Instructions for the task:
Rewrite the records starting at the line containing "will tap(784, 72)." and ending at the line containing "Action: point(33,441)", changing "Hostname" to "Server name" and leaving everything else the same.

━━━ Data for this task

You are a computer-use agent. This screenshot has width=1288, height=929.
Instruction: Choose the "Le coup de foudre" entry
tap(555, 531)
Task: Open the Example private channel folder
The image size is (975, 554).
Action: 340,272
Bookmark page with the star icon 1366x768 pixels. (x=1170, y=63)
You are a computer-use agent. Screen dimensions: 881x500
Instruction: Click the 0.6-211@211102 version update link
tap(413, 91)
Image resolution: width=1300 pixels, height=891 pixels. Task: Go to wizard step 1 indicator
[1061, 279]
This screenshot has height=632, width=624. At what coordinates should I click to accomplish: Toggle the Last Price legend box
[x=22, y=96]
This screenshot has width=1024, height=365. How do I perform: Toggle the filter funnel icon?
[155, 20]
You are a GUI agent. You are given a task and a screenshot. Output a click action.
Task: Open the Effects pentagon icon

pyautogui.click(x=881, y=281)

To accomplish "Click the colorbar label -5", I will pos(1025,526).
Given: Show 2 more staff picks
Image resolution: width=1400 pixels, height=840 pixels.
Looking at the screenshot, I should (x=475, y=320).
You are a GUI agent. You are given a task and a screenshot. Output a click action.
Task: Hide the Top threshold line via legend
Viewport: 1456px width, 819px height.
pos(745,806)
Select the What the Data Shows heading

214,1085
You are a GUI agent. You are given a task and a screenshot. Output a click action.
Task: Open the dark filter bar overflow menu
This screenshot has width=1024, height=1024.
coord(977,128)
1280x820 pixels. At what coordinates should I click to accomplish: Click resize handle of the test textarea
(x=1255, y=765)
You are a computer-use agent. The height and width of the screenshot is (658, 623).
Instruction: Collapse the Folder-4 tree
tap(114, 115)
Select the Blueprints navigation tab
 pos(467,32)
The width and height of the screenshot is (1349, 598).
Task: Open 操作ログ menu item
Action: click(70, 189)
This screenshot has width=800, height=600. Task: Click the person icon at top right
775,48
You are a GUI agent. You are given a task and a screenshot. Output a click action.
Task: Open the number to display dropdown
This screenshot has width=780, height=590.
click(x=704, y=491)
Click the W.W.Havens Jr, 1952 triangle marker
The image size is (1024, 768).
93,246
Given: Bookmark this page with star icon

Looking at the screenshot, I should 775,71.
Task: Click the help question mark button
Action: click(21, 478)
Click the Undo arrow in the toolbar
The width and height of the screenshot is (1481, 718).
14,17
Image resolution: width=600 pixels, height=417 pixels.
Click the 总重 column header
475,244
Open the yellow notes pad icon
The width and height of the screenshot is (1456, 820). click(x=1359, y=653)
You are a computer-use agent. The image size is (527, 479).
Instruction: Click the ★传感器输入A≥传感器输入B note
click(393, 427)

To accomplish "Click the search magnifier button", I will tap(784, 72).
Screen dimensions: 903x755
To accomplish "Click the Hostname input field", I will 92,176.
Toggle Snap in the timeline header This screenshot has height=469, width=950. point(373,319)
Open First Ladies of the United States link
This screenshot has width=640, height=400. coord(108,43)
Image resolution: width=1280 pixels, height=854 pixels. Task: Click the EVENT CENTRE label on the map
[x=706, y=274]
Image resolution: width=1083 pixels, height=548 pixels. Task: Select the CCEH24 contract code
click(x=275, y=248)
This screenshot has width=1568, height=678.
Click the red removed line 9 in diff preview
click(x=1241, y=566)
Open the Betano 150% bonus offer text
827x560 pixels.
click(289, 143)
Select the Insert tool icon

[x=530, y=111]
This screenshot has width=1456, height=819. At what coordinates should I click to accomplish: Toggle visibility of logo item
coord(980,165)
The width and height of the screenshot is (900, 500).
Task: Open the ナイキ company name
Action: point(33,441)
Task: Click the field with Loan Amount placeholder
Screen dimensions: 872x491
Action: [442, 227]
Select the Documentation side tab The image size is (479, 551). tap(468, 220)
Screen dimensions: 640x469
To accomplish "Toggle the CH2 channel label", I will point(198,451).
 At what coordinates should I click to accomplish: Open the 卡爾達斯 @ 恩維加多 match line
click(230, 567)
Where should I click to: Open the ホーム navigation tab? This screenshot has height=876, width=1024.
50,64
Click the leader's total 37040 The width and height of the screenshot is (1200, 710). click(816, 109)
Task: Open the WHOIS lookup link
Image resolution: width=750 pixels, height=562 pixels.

━━━━━━

Completed task:
To accomplish "Click the search magnifier button", I will tap(784, 72).
Screen dimensions: 903x755
To accomplish "Click the Server name input field", I will 92,176.
Toggle Snap in the timeline header This screenshot has height=469, width=950. point(373,319)
Open First Ladies of the United States link
This screenshot has width=640, height=400. coord(108,43)
Image resolution: width=1280 pixels, height=854 pixels. Task: Click the EVENT CENTRE label on the map
[x=706, y=274]
Image resolution: width=1083 pixels, height=548 pixels. Task: Select the CCEH24 contract code
click(x=275, y=248)
This screenshot has width=1568, height=678.
Click the red removed line 9 in diff preview
click(x=1241, y=566)
Open the Betano 150% bonus offer text
827x560 pixels.
click(289, 143)
Select the Insert tool icon

[x=530, y=111]
This screenshot has width=1456, height=819. At what coordinates should I click to accomplish: Toggle visibility of logo item
coord(980,165)
The width and height of the screenshot is (900, 500).
Task: Open the ナイキ company name
Action: point(33,441)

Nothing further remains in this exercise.